Изредка им попадались гуляющие; почти все ей кланялись — иные почтительно, другие даже подобострастно. Одному из них, весьма красивому, щегольски одетому брюнету она крикнула издали, с самым лучшим парижским акцентом: «Comte, vous savez, il ne faut pas venir me voir — ni aujourd’hui, ni demain» [121]. Тот снял молча шляпу и отвесил низкий поклон.
— Кто это? — спросил Санин, по дурной привычке «любопытствовать», свойственной всем русским.

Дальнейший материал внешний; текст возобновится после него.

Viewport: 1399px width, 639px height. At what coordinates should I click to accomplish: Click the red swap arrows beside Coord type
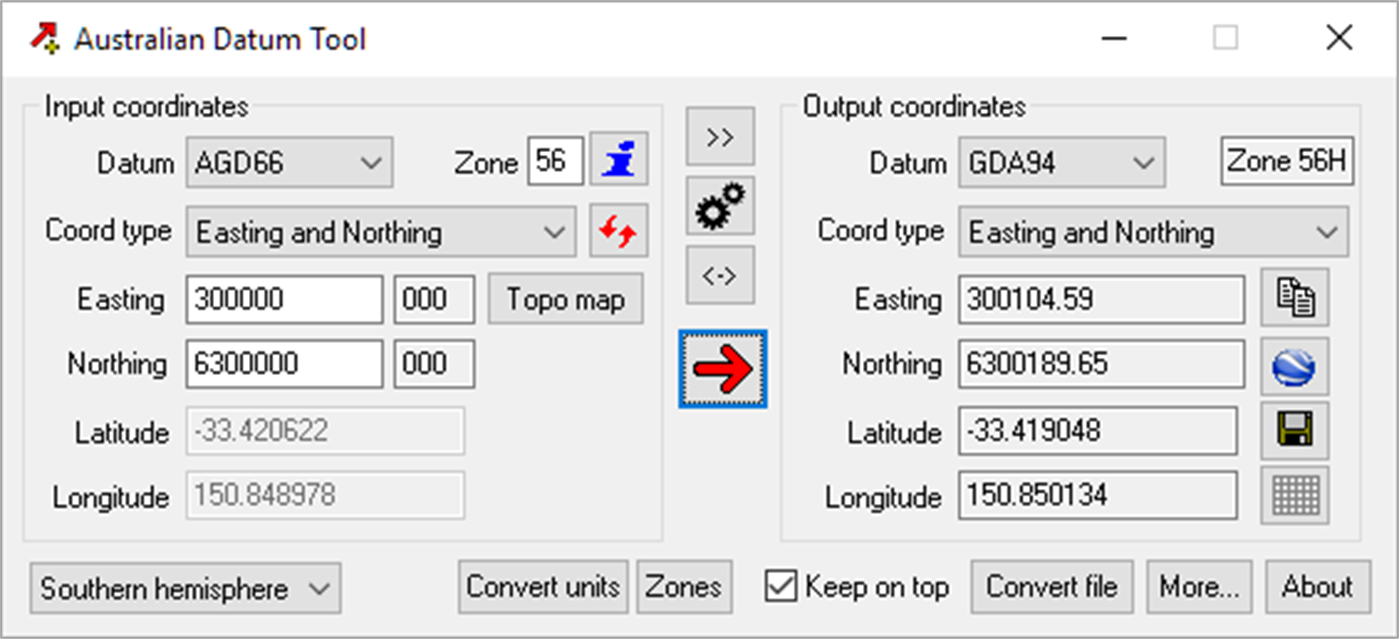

— Это? Один французик — их здесь много вертится… За мной ухаживает — тоже. Однако пора кофе пить. Пойдемте домой; вы, чай, успели проголодаться. Мой благоверный, должно быть, теперь глаза продрал.
«Благоверный! Глаза продрал!!» — повторил про себя Санин… «И говорит так отлично по-французски… Что за чудачка!»
Марья Николаевна не ошиблась. Когда она вместе с Саниным вернулась в гостиницу — «благоверный», или «пышка», сидел уже, с неизменной феской на голове, перед накрытым столом.
— А я тебя прождался! — воскликнул он, скорчив кислую мину. — Хотел уже кофе без тебя пить.
— Ничего, ничего, — весело возразила Марья Николаевна. — Ты сердился? Это тебе здорово: а то ты совсем застынешь. Я вот гостя привела. Звони скорее! Давайте пить кофе, кофе — самый лучший кофе — в саксонских чашках, на белоснежной скатерти!
Она скинула шляпу, перчатки — и захлопала в ладоши.
Полозов глянул на нее исподлобья.
— Что это вы сегодня так расскакались, Марья Николаевна? — проговорил он вполголоса.
— А не ваше дело, Ипполит Сидорыч! Звони! Дмитрий Павлович, садитесь — и пейте кофе во второй раз! Ах, как весело приказывать! Другого удовольствия на свете нет!
— Когда слушаются, — проворчал опять супруг.
— Именно, когда слушаются! Оттого-то мне и весело. Особенно с тобою. Не правда ли, пышка? А вот и кофе.
На громадном подносе, с которым появился кельнер, находилась также и театральная афишка. Марья Николаевна тотчас ухватилась за нее.
— Драма! — произнесла она с негодованием, — немецкая драма. Всё равно: лучше, чем немецкая комедия. Велите мне взять ложу — бенуар — или нет… лучше Fremden-Loge [122], — обратилась она к кельнеру. — Слышите ли: непременно Fremden-Loge!
— Но если Fremden-Loge уже взята его превосходительством, директором города (seine Excellenz der Herr Stadt-Director), — осмелился доложить кельнер.
— Дайте его превосходительству десять талеров, — а чтоб ложа у меня была! Слышите!
Кельнер покорно и печально наклонил голову.
— Дмитрий Павлович, вы поедете со мной в театр? немецкие актеры ужасны, но вы поедете… Да? Да! Какой вы любезный! Пышка, а ты не пойдешь?
— Как прикажешь, — проговорил Полозов в чашку, которую поднес ко рту.
— Знаешь что: останься. Ты в театре всё спишь — да и по-немецки ты понимаешь плохо. Ты лучше вот что сделай: напиши ответ управляющему — помнишь, насчет нашей мельницы… насчет крестьянского помолу. Скажи ему, что я не хочу, не хочу и не хочу! Вот тебе и занятие на целый вечер.
— Слушаю, — ответил Полозов.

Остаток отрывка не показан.